• _DOCUMENT EXCERPT_
|---|

On the second floor, Aaron Taylor Kuffner (USA) created an immersive and sonic installation of his ongoing Sonic Kinetic Sculptures called Gamelatrons. Kuffner’s Gamelatrons are made of traditional bronze, brass and iron instruments. Drawing from Indonesia’s gamelan tradition, Kuffner roboticizes these gongs with newly designed musical compositions. Turning ancient instrument such as Indonesian Gamelan into hand-crafted sculptures, the artist exposes viewers to the profound nature of musical resonance, its effect on the body and psyche and retrieves the spiritual objective of ancient Indonesian ceremonies. This room provides a respite for visitors.

|---|

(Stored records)
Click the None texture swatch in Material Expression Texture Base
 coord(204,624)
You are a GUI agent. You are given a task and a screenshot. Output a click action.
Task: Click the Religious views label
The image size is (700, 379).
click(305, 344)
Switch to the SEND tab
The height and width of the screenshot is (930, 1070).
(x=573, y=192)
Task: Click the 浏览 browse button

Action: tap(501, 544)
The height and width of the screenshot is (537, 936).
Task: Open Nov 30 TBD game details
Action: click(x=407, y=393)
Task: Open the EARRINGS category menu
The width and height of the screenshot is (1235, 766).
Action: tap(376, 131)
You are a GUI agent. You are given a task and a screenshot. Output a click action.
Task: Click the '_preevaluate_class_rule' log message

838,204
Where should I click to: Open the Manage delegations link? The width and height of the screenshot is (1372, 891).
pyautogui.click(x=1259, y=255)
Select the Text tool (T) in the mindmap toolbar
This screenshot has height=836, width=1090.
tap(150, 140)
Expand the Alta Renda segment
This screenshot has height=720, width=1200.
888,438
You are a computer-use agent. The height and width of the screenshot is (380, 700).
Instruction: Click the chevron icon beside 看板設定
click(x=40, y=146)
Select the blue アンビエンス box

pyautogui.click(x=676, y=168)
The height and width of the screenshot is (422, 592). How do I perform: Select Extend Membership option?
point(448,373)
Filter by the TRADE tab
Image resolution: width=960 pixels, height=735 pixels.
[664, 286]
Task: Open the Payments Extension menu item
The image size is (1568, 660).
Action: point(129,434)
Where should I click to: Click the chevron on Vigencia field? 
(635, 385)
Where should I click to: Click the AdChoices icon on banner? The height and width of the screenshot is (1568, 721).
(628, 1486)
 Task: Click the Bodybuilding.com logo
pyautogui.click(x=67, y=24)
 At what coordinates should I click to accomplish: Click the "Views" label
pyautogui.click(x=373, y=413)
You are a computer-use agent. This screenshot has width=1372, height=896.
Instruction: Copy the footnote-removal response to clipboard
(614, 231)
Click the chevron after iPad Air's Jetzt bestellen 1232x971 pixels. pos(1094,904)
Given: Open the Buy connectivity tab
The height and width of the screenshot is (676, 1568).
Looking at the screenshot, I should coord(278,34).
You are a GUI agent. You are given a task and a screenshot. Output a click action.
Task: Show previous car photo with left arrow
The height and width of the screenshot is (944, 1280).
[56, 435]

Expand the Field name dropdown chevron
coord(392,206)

|---|

• _TASKS TO PERFORM_
[1] In the passage about Aaron Taylor Kuffner's Gamelatrons, what materials are the Gamelatrons made of?
[2] Write the next part of the passage about Aaron Taylor Kuffner's Gamelatrons, picking up after its final sentence.

• _ANSWERS BELOW_
[1] Traditional bronze, brass and iron instruments.

[2]
In the room to the left, the paintings of Lino Bernabe (USA and Cuba) explore the notion of time and the effect of the moving picture through the medium of painting. By applying concepts that pertain to the field of cinema, Bernabe’s paintings animate under RGB sequenced lights. He uses colored light to divide one image into three images. Red light is scene one, green light is scene two, blue light is scene three. The sequencing of RGB light produces an unfolding narrative, enabling the two-dimensional paintings to expand into the dimension of time. The motion of figures perceived from the change in colored light frequencies produces a narrative scene that questions the sociological and physiological implications of each primary color: red, cyan, green, magenta, blue and yellow. The painted scenes are fleeting moments observed and witnessed by the artist in the streets of his hometown in Miami.

On the third floor, Nelly Zagury (France) presents The Giant Stalker & The Cannibal Flower  (2019) – a 3 dimensional painting inviting the audience to experience the theatrical aspect of her dreams. Playing with iconic myth, surreal characters and erotic fantasy, Nelly Zagury’s works are filled with symbolism that furthers one’s understanding of femininity and eroticism.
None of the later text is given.